Exercise prompt: Rewrite the records below, substituting "Where can I find" for each "Where is" and keeping everything else unchanged.

[Start of Attachment]

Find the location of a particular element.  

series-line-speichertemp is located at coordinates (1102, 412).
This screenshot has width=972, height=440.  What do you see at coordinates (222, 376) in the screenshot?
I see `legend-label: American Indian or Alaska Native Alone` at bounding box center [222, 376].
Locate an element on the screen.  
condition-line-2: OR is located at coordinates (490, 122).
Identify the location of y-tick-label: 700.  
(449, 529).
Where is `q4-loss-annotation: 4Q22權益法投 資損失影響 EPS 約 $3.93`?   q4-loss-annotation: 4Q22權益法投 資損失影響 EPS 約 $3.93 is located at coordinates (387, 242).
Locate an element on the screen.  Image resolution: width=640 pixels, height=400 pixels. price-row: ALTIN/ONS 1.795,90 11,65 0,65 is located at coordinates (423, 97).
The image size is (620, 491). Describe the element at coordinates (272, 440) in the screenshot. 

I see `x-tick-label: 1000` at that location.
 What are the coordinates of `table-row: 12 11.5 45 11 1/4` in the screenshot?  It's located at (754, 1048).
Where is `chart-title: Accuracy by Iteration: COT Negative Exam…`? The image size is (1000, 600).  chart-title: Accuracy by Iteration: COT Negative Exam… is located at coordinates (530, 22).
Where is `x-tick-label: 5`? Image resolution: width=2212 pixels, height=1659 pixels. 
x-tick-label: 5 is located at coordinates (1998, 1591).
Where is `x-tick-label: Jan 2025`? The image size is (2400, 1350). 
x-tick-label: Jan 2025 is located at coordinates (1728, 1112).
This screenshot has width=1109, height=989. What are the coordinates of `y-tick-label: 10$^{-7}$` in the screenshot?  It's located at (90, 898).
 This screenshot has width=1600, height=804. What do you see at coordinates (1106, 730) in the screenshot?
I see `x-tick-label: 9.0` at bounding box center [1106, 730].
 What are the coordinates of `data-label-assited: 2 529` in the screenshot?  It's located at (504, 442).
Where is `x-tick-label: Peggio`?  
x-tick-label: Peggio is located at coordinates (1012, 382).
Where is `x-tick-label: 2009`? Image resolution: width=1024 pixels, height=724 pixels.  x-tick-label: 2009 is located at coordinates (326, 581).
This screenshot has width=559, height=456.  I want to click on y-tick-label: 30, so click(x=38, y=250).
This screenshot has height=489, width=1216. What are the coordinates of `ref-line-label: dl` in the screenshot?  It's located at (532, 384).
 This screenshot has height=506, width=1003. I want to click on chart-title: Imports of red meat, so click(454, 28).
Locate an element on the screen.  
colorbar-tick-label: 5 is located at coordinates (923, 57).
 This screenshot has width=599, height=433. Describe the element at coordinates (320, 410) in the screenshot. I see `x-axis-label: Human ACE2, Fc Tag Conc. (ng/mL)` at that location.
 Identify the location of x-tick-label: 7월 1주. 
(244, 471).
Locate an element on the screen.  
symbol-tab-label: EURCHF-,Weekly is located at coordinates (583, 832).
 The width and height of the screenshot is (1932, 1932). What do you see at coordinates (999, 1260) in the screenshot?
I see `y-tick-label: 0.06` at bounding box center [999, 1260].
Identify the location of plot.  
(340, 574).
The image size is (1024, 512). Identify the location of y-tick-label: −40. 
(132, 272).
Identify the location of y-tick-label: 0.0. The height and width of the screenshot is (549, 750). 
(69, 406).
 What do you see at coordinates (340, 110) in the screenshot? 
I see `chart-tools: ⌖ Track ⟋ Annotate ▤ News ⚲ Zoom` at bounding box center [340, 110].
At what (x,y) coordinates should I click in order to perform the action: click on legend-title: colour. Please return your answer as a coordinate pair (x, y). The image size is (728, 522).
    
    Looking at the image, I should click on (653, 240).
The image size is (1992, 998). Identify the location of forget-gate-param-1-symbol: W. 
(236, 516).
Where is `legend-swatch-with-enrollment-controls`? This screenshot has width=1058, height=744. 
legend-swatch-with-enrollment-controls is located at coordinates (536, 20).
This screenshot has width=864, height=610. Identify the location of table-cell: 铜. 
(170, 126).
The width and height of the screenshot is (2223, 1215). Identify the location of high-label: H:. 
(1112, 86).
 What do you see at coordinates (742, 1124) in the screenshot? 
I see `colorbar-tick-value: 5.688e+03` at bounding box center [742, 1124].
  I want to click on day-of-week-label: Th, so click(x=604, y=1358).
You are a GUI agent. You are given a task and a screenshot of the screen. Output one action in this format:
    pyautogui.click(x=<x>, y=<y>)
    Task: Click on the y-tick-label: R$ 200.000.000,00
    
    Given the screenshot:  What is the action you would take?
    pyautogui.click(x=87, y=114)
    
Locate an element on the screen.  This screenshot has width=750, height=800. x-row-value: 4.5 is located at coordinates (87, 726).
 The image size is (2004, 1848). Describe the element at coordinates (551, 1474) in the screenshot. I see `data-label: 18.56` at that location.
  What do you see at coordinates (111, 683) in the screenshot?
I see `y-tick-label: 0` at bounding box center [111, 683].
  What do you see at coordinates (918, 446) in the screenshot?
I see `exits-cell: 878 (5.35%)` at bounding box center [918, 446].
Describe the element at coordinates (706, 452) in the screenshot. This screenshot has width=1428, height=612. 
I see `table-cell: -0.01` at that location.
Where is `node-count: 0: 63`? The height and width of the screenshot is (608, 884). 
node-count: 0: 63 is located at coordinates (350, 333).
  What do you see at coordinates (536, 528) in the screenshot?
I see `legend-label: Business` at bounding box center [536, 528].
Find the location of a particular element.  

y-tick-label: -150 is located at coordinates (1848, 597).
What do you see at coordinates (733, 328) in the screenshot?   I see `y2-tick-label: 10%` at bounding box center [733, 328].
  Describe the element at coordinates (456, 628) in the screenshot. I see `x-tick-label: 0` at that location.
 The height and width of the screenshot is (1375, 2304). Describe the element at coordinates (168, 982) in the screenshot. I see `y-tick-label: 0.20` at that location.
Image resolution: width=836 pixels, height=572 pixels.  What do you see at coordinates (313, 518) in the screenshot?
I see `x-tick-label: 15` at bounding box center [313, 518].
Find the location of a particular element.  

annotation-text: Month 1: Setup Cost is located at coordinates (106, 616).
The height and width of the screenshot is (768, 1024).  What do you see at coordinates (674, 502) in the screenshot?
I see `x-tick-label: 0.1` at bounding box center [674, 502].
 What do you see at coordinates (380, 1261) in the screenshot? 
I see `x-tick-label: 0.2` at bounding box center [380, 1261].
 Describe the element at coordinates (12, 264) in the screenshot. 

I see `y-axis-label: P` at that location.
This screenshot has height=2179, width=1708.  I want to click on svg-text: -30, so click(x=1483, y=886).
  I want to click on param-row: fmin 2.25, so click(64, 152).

[End of Attachment]

Solution to this exercise:
Find the location of a particular element.  

series-line-speichertemp is located at coordinates (1102, 412).
This screenshot has width=972, height=440.  What do you see at coordinates (222, 376) in the screenshot?
I see `legend-label: American Indian or Alaska Native Alone` at bounding box center [222, 376].
Locate an element on the screen.  
condition-line-2: OR is located at coordinates (490, 122).
Identify the location of y-tick-label: 700.  
(449, 529).
Where can I find `q4-loss-annotation: 4Q22權益法投 資損失影響 EPS 約 $3.93`?   q4-loss-annotation: 4Q22權益法投 資損失影響 EPS 約 $3.93 is located at coordinates (387, 242).
Locate an element on the screen.  Image resolution: width=640 pixels, height=400 pixels. price-row: ALTIN/ONS 1.795,90 11,65 0,65 is located at coordinates (423, 97).
The image size is (620, 491). Describe the element at coordinates (272, 440) in the screenshot. 

I see `x-tick-label: 1000` at that location.
 What are the coordinates of `table-row: 12 11.5 45 11 1/4` in the screenshot?  It's located at (754, 1048).
Where can I find `chart-title: Accuracy by Iteration: COT Negative Exam…`? The image size is (1000, 600).  chart-title: Accuracy by Iteration: COT Negative Exam… is located at coordinates (530, 22).
Where can I find `x-tick-label: 5`? Image resolution: width=2212 pixels, height=1659 pixels. 
x-tick-label: 5 is located at coordinates (1998, 1591).
Where can I find `x-tick-label: Jan 2025`? The image size is (2400, 1350). 
x-tick-label: Jan 2025 is located at coordinates (1728, 1112).
This screenshot has width=1109, height=989. What are the coordinates of `y-tick-label: 10$^{-7}$` in the screenshot?  It's located at (90, 898).
 This screenshot has width=1600, height=804. What do you see at coordinates (1106, 730) in the screenshot?
I see `x-tick-label: 9.0` at bounding box center [1106, 730].
 What are the coordinates of `data-label-assited: 2 529` in the screenshot?  It's located at (504, 442).
Where can I find `x-tick-label: Peggio`?  
x-tick-label: Peggio is located at coordinates (1012, 382).
Where can I find `x-tick-label: 2009`? Image resolution: width=1024 pixels, height=724 pixels.  x-tick-label: 2009 is located at coordinates (326, 581).
This screenshot has width=559, height=456.  I want to click on y-tick-label: 30, so click(x=38, y=250).
This screenshot has height=489, width=1216. What are the coordinates of `ref-line-label: dl` in the screenshot?  It's located at (532, 384).
 This screenshot has height=506, width=1003. I want to click on chart-title: Imports of red meat, so click(454, 28).
Locate an element on the screen.  
colorbar-tick-label: 5 is located at coordinates (923, 57).
 This screenshot has width=599, height=433. Describe the element at coordinates (320, 410) in the screenshot. I see `x-axis-label: Human ACE2, Fc Tag Conc. (ng/mL)` at that location.
 Identify the location of x-tick-label: 7월 1주. 
(244, 471).
Locate an element on the screen.  
symbol-tab-label: EURCHF-,Weekly is located at coordinates (583, 832).
 The width and height of the screenshot is (1932, 1932). What do you see at coordinates (999, 1260) in the screenshot?
I see `y-tick-label: 0.06` at bounding box center [999, 1260].
Identify the location of plot.  
(340, 574).
The image size is (1024, 512). Identify the location of y-tick-label: −40. 
(132, 272).
Identify the location of y-tick-label: 0.0. The height and width of the screenshot is (549, 750). 
(69, 406).
 What do you see at coordinates (340, 110) in the screenshot? 
I see `chart-tools: ⌖ Track ⟋ Annotate ▤ News ⚲ Zoom` at bounding box center [340, 110].
At what (x,y) coordinates should I click in order to perform the action: click on legend-title: colour. Please return your answer as a coordinate pair (x, y). The image size is (728, 522).
    
    Looking at the image, I should click on (653, 240).
The image size is (1992, 998). Identify the location of forget-gate-param-1-symbol: W. 
(236, 516).
Where can I find `legend-swatch-with-enrollment-controls`? This screenshot has width=1058, height=744. 
legend-swatch-with-enrollment-controls is located at coordinates (536, 20).
This screenshot has width=864, height=610. Identify the location of table-cell: 铜. 
(170, 126).
The width and height of the screenshot is (2223, 1215). Identify the location of high-label: H:. 
(1112, 86).
 What do you see at coordinates (742, 1124) in the screenshot? 
I see `colorbar-tick-value: 5.688e+03` at bounding box center [742, 1124].
  I want to click on day-of-week-label: Th, so click(x=604, y=1358).
You are a GUI agent. You are given a task and a screenshot of the screen. Output one action in this format:
    pyautogui.click(x=<x>, y=<y>)
    Task: Click on the y-tick-label: R$ 200.000.000,00
    
    Given the screenshot:  What is the action you would take?
    pyautogui.click(x=87, y=114)
    
Locate an element on the screen.  This screenshot has width=750, height=800. x-row-value: 4.5 is located at coordinates (87, 726).
 The image size is (2004, 1848). Describe the element at coordinates (551, 1474) in the screenshot. I see `data-label: 18.56` at that location.
  What do you see at coordinates (111, 683) in the screenshot?
I see `y-tick-label: 0` at bounding box center [111, 683].
  What do you see at coordinates (918, 446) in the screenshot?
I see `exits-cell: 878 (5.35%)` at bounding box center [918, 446].
Describe the element at coordinates (706, 452) in the screenshot. This screenshot has width=1428, height=612. 
I see `table-cell: -0.01` at that location.
Where can I find `node-count: 0: 63`? The height and width of the screenshot is (608, 884). 
node-count: 0: 63 is located at coordinates (350, 333).
  What do you see at coordinates (536, 528) in the screenshot?
I see `legend-label: Business` at bounding box center [536, 528].
Find the location of a particular element.  

y-tick-label: -150 is located at coordinates (1848, 597).
What do you see at coordinates (733, 328) in the screenshot?   I see `y2-tick-label: 10%` at bounding box center [733, 328].
  Describe the element at coordinates (456, 628) in the screenshot. I see `x-tick-label: 0` at that location.
 The height and width of the screenshot is (1375, 2304). Describe the element at coordinates (168, 982) in the screenshot. I see `y-tick-label: 0.20` at that location.
Image resolution: width=836 pixels, height=572 pixels.  What do you see at coordinates (313, 518) in the screenshot?
I see `x-tick-label: 15` at bounding box center [313, 518].
Find the location of a particular element.  

annotation-text: Month 1: Setup Cost is located at coordinates (106, 616).
The height and width of the screenshot is (768, 1024).  What do you see at coordinates (674, 502) in the screenshot?
I see `x-tick-label: 0.1` at bounding box center [674, 502].
 What do you see at coordinates (380, 1261) in the screenshot? 
I see `x-tick-label: 0.2` at bounding box center [380, 1261].
 Describe the element at coordinates (12, 264) in the screenshot. 

I see `y-axis-label: P` at that location.
This screenshot has height=2179, width=1708.  I want to click on svg-text: -30, so click(x=1483, y=886).
  I want to click on param-row: fmin 2.25, so click(64, 152).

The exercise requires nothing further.